Read as part of my ‘book-et list’ in homage to HG whose science fiction and romances lit up my adolescent reading half a century ago. This book falls in the latter category and is set in 1900s London.
The story is simple enough, narrated in the first person by Richard Remington. His childhood, schooling, and university leads to a growing interest in becoming a mover and shaker in society. Moving in political circles, he meets and marries Margaret Seddon, gets into parliament, and seems set for a glittering career. One of his staunchest supporters is young Isabel Rivers.

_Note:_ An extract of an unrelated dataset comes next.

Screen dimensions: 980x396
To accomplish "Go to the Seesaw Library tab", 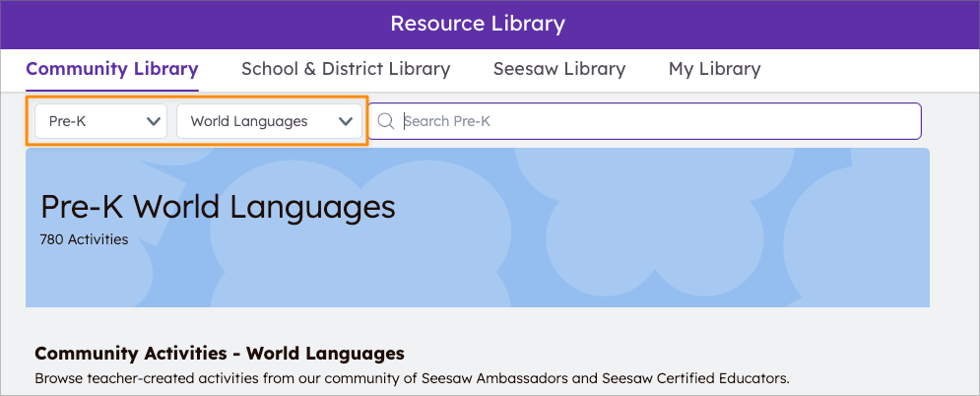I will [x=559, y=69].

However, Remington’s mission to improve the lot of mankind, or at least Imperial Britain, goes beyond the narrow party-line parameters. Frustrated and disillusioned, he finds comfort in Isabel’s like mind, then in her comely body. It is Edwardian London and a scandal such as this would mean the end of his political career. So, a choice must be made. Respectability, Margaret, and high office; or passion, Isabel, and obscurity.
It is a wordy 400 pages, though the words are well put together. To be honest, it is a little dull. The affair is hardly racy, and the politics of 1906 are remote. The social attitudes that Remington rails against, which I suspect was the purpose of the book, are largely long gone.
So, thanks HG for
the good stuff of my youth; but I missed nothing here.